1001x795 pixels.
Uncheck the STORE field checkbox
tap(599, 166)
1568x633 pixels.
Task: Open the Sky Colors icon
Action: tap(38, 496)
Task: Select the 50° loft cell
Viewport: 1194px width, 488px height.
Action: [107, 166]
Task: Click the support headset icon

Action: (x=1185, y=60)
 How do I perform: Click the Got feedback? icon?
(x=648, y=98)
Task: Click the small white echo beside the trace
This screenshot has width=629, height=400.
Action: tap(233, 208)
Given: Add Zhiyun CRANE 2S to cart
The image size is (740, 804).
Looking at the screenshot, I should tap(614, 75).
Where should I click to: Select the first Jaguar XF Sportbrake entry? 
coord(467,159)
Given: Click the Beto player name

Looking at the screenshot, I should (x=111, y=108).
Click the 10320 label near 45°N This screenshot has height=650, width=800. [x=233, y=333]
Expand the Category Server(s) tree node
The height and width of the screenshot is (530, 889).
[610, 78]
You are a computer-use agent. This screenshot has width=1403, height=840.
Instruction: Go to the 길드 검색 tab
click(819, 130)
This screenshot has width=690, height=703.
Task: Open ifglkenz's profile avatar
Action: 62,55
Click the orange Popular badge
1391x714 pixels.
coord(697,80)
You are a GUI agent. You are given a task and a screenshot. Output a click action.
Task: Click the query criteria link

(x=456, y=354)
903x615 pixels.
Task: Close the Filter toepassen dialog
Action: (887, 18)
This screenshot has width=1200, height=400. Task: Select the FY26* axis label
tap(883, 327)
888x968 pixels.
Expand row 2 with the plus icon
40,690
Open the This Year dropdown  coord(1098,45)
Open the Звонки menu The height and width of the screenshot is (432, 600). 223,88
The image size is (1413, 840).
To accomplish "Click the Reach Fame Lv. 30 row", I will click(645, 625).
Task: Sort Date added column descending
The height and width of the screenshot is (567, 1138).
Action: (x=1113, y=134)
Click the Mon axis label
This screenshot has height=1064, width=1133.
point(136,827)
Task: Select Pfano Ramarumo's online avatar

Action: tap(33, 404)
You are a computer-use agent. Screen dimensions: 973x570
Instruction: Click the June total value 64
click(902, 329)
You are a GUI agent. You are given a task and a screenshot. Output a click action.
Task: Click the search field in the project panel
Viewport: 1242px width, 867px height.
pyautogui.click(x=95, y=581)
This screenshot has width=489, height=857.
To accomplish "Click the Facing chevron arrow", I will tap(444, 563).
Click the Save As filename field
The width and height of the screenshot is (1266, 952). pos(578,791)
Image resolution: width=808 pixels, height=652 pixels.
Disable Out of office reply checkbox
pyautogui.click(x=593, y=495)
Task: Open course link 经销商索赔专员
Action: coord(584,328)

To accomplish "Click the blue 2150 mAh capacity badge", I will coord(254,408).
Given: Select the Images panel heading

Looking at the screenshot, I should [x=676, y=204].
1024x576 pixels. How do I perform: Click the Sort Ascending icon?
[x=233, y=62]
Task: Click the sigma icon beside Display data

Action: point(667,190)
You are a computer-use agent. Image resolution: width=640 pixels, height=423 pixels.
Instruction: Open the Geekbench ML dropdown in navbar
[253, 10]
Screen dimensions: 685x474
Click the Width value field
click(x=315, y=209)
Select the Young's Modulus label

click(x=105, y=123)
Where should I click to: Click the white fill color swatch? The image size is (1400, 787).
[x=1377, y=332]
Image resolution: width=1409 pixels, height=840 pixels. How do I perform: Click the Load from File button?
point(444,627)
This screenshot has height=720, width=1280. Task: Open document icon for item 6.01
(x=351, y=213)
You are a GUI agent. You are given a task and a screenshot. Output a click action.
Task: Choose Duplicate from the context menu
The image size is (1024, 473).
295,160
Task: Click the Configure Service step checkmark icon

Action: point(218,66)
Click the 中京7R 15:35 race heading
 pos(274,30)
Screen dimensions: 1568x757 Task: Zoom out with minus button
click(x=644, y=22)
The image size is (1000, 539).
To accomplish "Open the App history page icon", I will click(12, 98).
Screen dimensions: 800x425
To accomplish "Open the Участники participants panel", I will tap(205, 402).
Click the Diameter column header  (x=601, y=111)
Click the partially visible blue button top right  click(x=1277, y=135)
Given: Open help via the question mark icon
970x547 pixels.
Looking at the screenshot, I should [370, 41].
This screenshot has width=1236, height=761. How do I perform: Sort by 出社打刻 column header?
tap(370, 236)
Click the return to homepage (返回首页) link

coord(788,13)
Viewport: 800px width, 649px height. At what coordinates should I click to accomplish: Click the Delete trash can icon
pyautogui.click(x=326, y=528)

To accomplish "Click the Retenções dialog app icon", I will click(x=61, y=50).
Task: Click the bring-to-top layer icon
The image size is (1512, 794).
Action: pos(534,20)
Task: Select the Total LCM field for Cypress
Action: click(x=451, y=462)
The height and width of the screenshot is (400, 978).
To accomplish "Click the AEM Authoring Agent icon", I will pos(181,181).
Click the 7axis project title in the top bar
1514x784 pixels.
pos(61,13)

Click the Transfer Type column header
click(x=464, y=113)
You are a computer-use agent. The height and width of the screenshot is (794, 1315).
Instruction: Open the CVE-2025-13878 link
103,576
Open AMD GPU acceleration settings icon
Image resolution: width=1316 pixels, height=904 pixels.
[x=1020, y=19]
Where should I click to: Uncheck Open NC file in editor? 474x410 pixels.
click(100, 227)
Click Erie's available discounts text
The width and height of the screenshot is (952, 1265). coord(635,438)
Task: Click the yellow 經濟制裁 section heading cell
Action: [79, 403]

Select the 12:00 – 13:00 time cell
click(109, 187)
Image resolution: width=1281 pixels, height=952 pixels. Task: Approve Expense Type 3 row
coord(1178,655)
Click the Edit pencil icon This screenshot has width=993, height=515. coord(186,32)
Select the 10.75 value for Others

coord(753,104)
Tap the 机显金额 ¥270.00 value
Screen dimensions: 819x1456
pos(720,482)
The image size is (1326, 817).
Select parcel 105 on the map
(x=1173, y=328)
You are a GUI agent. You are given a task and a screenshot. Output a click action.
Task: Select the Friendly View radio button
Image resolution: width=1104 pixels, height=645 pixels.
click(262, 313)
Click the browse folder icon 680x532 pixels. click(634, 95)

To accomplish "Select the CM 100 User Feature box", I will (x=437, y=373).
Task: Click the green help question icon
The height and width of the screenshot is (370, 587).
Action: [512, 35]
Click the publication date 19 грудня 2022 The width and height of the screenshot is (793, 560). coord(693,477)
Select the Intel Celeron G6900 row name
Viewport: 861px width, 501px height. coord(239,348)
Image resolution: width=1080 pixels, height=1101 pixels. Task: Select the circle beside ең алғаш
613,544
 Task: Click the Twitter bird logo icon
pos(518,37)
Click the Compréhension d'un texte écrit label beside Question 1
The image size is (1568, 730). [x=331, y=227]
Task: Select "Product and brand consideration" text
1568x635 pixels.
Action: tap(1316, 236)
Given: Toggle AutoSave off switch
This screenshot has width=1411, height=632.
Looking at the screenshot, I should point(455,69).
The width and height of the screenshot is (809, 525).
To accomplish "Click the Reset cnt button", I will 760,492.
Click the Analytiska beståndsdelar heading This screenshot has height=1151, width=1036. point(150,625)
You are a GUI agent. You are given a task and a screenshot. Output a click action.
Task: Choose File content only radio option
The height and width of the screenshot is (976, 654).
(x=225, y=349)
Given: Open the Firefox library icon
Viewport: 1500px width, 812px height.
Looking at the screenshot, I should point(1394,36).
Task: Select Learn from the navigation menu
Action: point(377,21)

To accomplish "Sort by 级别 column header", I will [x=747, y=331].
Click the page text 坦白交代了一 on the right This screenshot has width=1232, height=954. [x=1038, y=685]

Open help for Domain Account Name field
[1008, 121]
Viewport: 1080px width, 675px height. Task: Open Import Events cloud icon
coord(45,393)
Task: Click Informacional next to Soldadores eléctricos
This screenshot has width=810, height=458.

------------------------------------------------------------------------

- Task to carry out:
Please copy each line of the material that has the string "computer" somewhere in it.

- Completed exercise:
You are a computer-use agent. This screenshot has width=1403, height=840.
You are a computer-use agent. Screen dimensions: 973x570
You are a computer-use agent. Image resolution: width=640 pixels, height=423 pixels.
You are a computer-use agent. The height and width of the screenshot is (794, 1315).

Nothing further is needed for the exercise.